Beginning in the late 1960s, Richard Serra created works that offer an intense encounter with the properties of weight, mass, gravity, and balance. Largely produced in lead and steel—materials familiar to him from early jobs in industrial mills—Serra's art departs from the history of sculpture as a carved, modeled, cast, or constructed object sitting on a pedestal. Since 1971 he has produced works that occupy large indoor and outdoor sites, requiring the visitor to walk around and through them in order to grasp their full presence.
Serra's primary concerns first emerged in the "props" that he created in 1968–1969, in which lead and steel elements leaned against a wall, seemingly precarious. These were followed by seven larger plate-and-pole works from 1970–1971, a group to which Five Plates, Two Poles belongs. The plate-and-pole pieces elaborate the props' emphasis on gravity and tension with more complex configurations, using unsupported two-inch-thick, eight-foot-square steel plates and twelve-foot-long, seven-inch-diameter slotted poles that rest on the ground. Walking around Five Plates, Two Poles, one grasps a sequence of shifting planar and spatial relationships heightened by scale and weight.

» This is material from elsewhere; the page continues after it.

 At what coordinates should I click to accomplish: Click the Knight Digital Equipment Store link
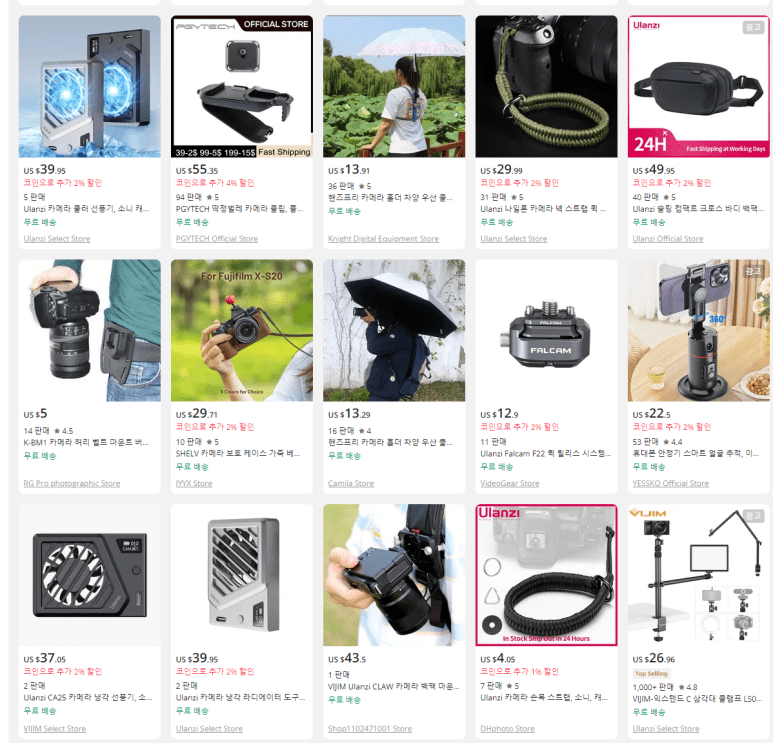click(383, 239)
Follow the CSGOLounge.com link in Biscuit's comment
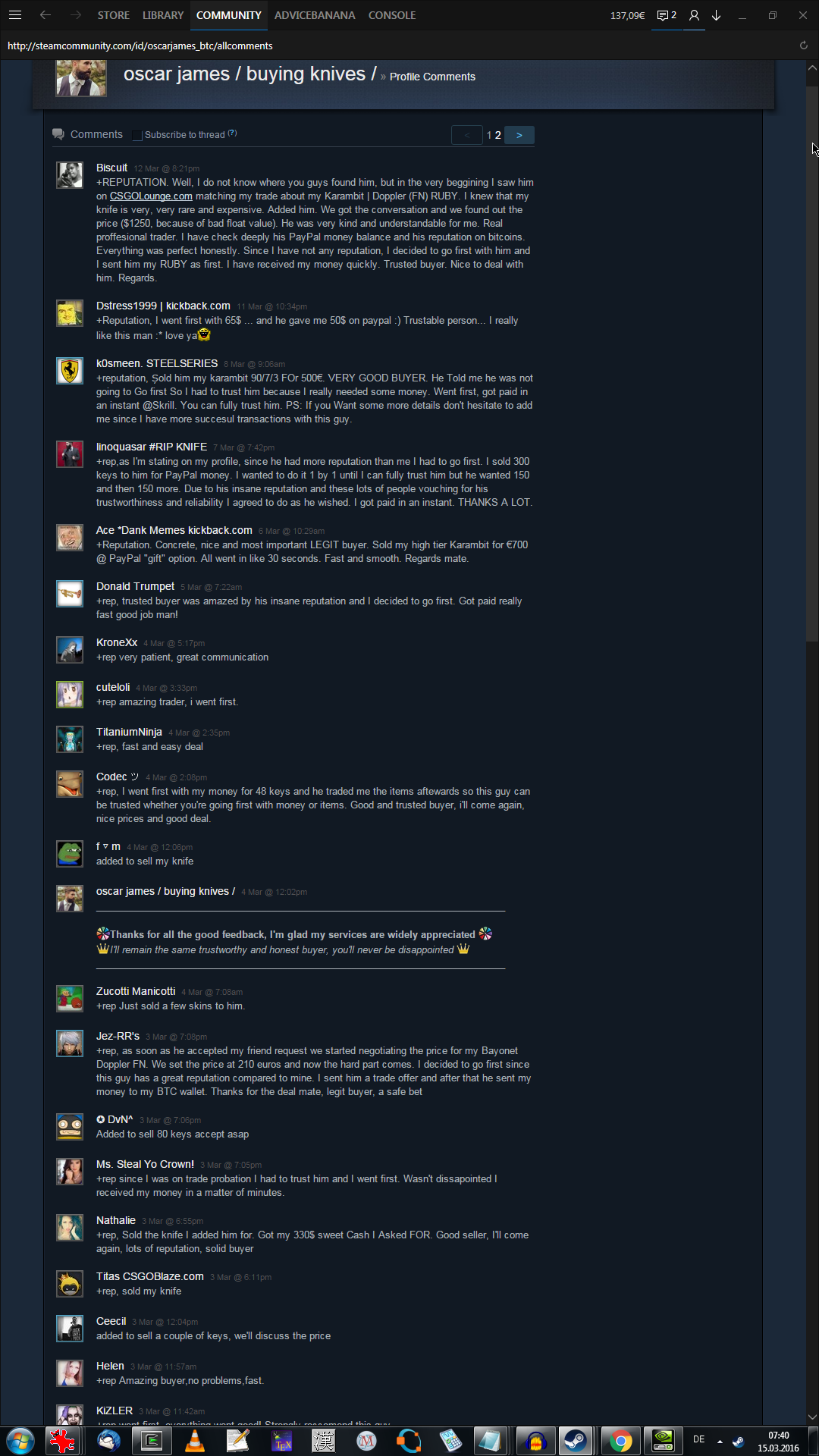 (x=151, y=196)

The Gallery's Five Plates, Two Poles was originally conceived and fabricated for the exhibition Art and Technology at the Los Angeles County Museum of Art in 1971. Weighing nearly 15 tons, it is the largest and most complex of the group. Unlike the other plate-and-pole works, made with Corten steel, this piece is executed in hot-rolled steel and is therefore suitable only for indoor display.